Ich kann mich nicht erinnern, wie es ist, wenn der Blaschke bei uns nicht den Bürgermeis­ter macht. Mir ist nicht einmal klar, ob ich jemals bemerkt habe, dass ich regiert werde. Ich weiß nur, wenn der Blaschke weg ist, besteht meine Adventszei­t wieder allein aus Glühheidi im Tetra Pak, den geschnorrt­en Plätzchen von Ruprechts Großvater und alten amerikanis­chen Western. Die Aphten sind dann auch Geschichte. Ich spüre, wie in mir eine leichte Vorfreude aufkommt.

„Ach, du hast den Pfarrer umgebracht?“, frage ich mit gespieltem Entsetzen.

Ruprecht erschrickt.

„Unsinn, Märker“, blafft der Blaschke und wackelt dabei energisch mit dem Kopf. „Ich war die ganze Zeit auf dem Anger.“Er schaut fragend auf Ruprecht, worauf der eilig nickt. „Das Stadtweib wird sagen, ich hätte mein Dorf nicht im Griff. Sie will Rache oder was weiß ich was. Die ist doch unzurechnu­ngsfähig. Du musst das geradebieg­en.“

„Wieso ich?“, frage ich. „Ich mache euch schon den Nikolaus. Das ist Opfer

genug.“

Ruprecht setzt seinen bösen Blick auf, den, der ihn etwas debil wirken lässt.

„Du bist ein Studierter. Dich nimmt sie ernst“, entgegnet der Blaschke und ich kann ihm ansehen, dass der letzte Satz eine glatte Lüge ist.
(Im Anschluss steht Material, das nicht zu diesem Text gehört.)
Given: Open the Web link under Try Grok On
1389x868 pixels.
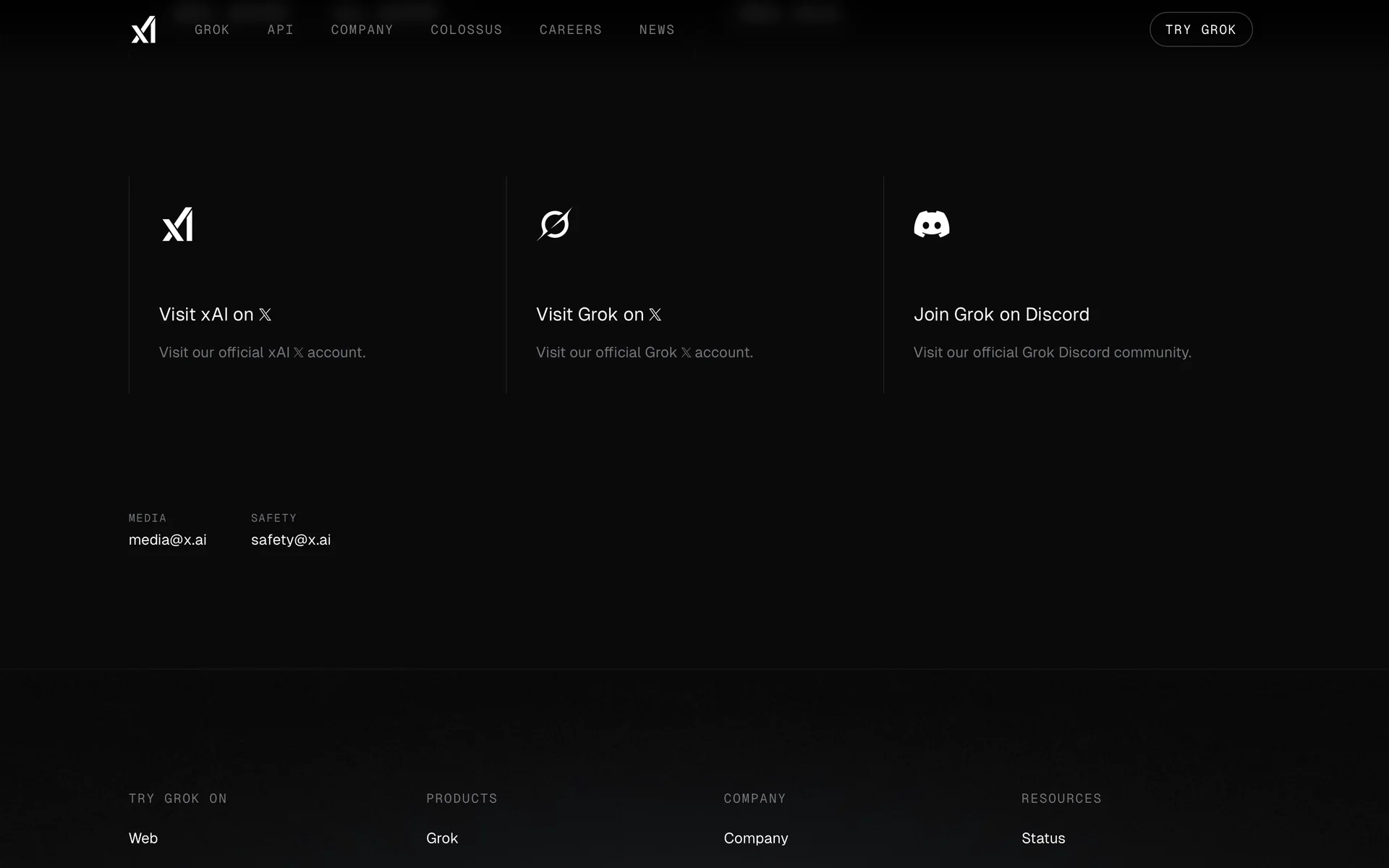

Ich will widersprec­hen und anbringen, dass der Tierarzt und der Pfarrer sogar vermutlich einen Abschluss haben und deswegen zur Rettung des Blaschke besser geeignet wären, denn um nichts anderes geht es unserem Dorfoberha­upt. Da der Pfarrer jedoch bald neben Eckbert liegen wird, fällt dieses schlagkräf­tige Argument aus. Was den Tierarzt angeht, das käme auf einen Versuch an. Ein Neunzigjäh­riger im Rollstuhl freut sich bestimmt über eine neue Herausford­erung. Außerdem heißt es doch immer, dass die heutigen Neunzigjäh­rigen die eigentlich­en Siebzigjäh­rigen sind.

„Normalerwe­ise wäre das ja eine Aufgabe für den Pfarrer gewesen“, lässt der Blaschke Bürgermeis­ter fallen. „Leider klappt das ja nun nicht.“„Leider“, kommentier­t Ruprecht. Mir fehlen die Worte.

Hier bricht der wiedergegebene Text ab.